It’s New Years Day. So I am supposed to tell you “happy new year.” So, have a “happy new year.” There. I did it. Everybody’s saying it. It’s what we’re supposed to say. And, after all, no one wants a repeat of 2020. Coronavirus, go away! Election fraud, go away! Orange hair man, go away! (I'm only quoting what I hear people say, that somehow a change in leadership is the key to a happy new year.)
Lately, the Lord has been helping me to see
that the “going away” of these things will not be the guarantee that next year
will be happier. A friend posted something
recently from C. S. Lewis, from back in the 1950’s. He was asked how he could face each day since
the atom bomb was invented. His answer
was something like, “I’ll do what people did in the time of the plague or the
time of the Roman emperor Nero or the times of either WWI or WW2 or any other
time in history.” The point is that
every year and era have its fear factors.
Another thing the Lord showed me recently, if
you follow our posts, was the post on YAHWEH-Nissi, the LORD our banner. I was reminded that, as a follower of Christ
the coronavirus, election and latest President of the United States are not
my issues. The LORD is my issue. Jesus Christ is my banner. The gospel is what I must lift high.
Well, this is all good and well. But I am just quite possibly still not
getting the point. I have to tell you
about something we recently saw in our neighborhood. Two houses down, on our same side of the
street, one of those huge dumpsters showed up in front of Susan's house. No wait, it’s Sharon, I think. Anyway, you know what I mean. The kind you would have at your house if you
were replacing the asphalt shingle roofing.
You would fill that with the trash and then the dumpster guys would come
and carry it off.
But this wasn’t a roof job. A couple of days after it showed up, the neighbor between our place and the lady's house, told us she had died. He knew her better than we did, and yet he
only found out a few days after it happened.
And now, there was a dumpster out in front.

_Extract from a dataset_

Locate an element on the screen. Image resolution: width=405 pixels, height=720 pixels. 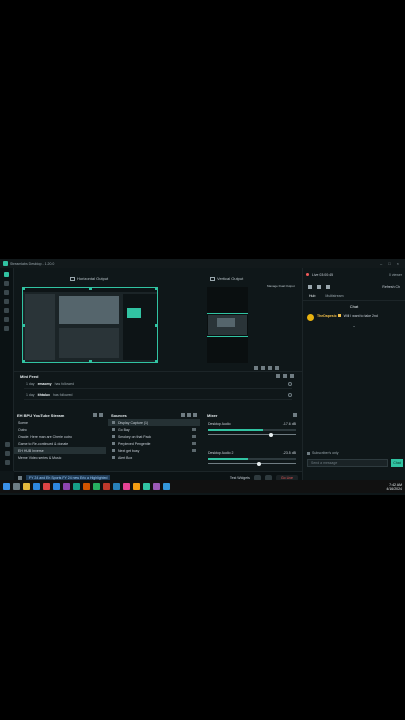
source-item: Alert Box is located at coordinates (154, 458).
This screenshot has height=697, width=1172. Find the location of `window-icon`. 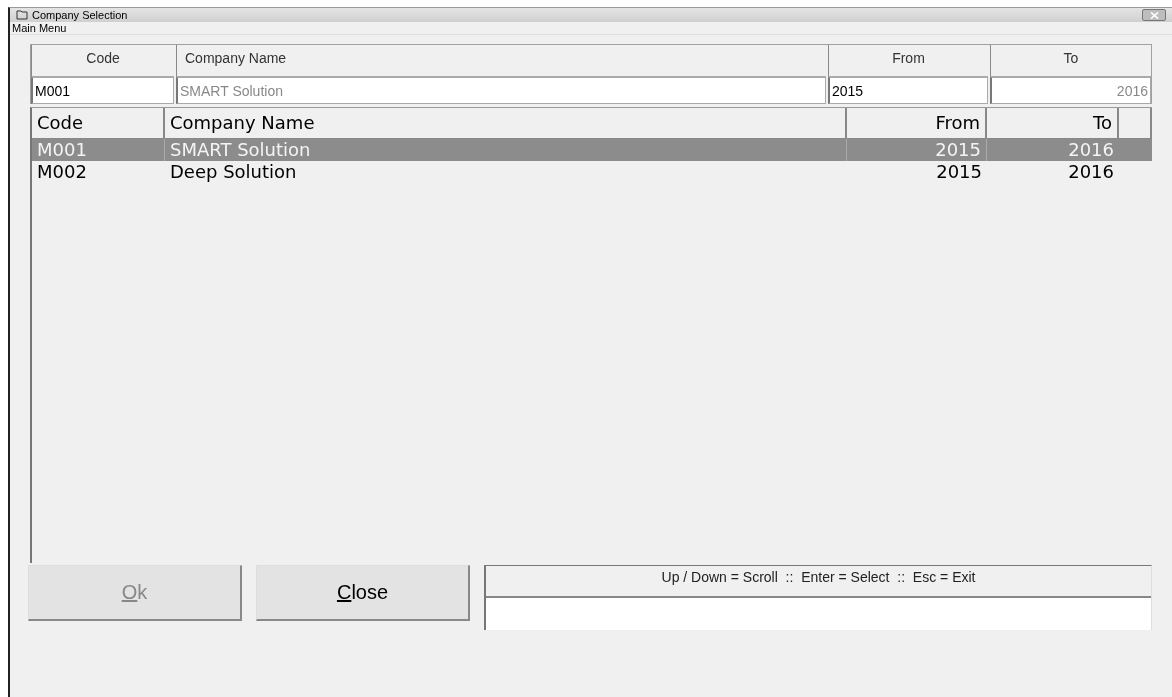

window-icon is located at coordinates (22, 15).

And while you couldn’t see in it (it’s too
high) you could see it was already heaping full. Full of her stuff. It’s like, she died, and within days most
of her belongings were tossed in the trash.
And the dumpster guys have come.
It’s gone.
Now this was stunning to me. First is the nature of my
possessions. Am I just filling my house
and garage and storage units so that when I’m gone the fam can get a huge dumpster
and be rid of them? But what was truly stunning
was: I didn’t know this lady. We
have gotten to know some of our neighbors, but this lady, just two houses down,
we had done little more than wave at her as she drove by going somewhere.
In Rom. 13:10 the word “neighbor” is plesion. The Jews consider any other Jew to be their
neighbor. But Jesus used the term of any
man irrespective of nation or religion with whom we live or whom we chance to
meet. Did I love my neighbor?
Further, am I asleep? It is high time to awake out of sleep; for
now our salvation is nearer than when we first believed. The night is far spent, the day is at
hand. Therefore let us cast off the
works of darkness, and let us put on the armor of light (13:11-12).
I am not trying to overload myself with guilt
here. But I also know how I think. Sometimes I think, “we pay more attention to
our neighbors than most Christians do.”
Do you know what that is? That is
self-righteousness. I actually am not smart
enough to be my own judge. I don’t know
what most Christians are doing. And I do
know that I am not finished with the matter of putting on the Lord Jesus Christ
and making no provision for the flesh.
I am not, at this point in my life, interested
in simply having a happy new year. I
want a “fullness of Christ” new year! I
want, by His grace, to lift high the banner of the cross. And I want it to happen in a real place among
the real people who surround me here.
Please pray for me that it might be so!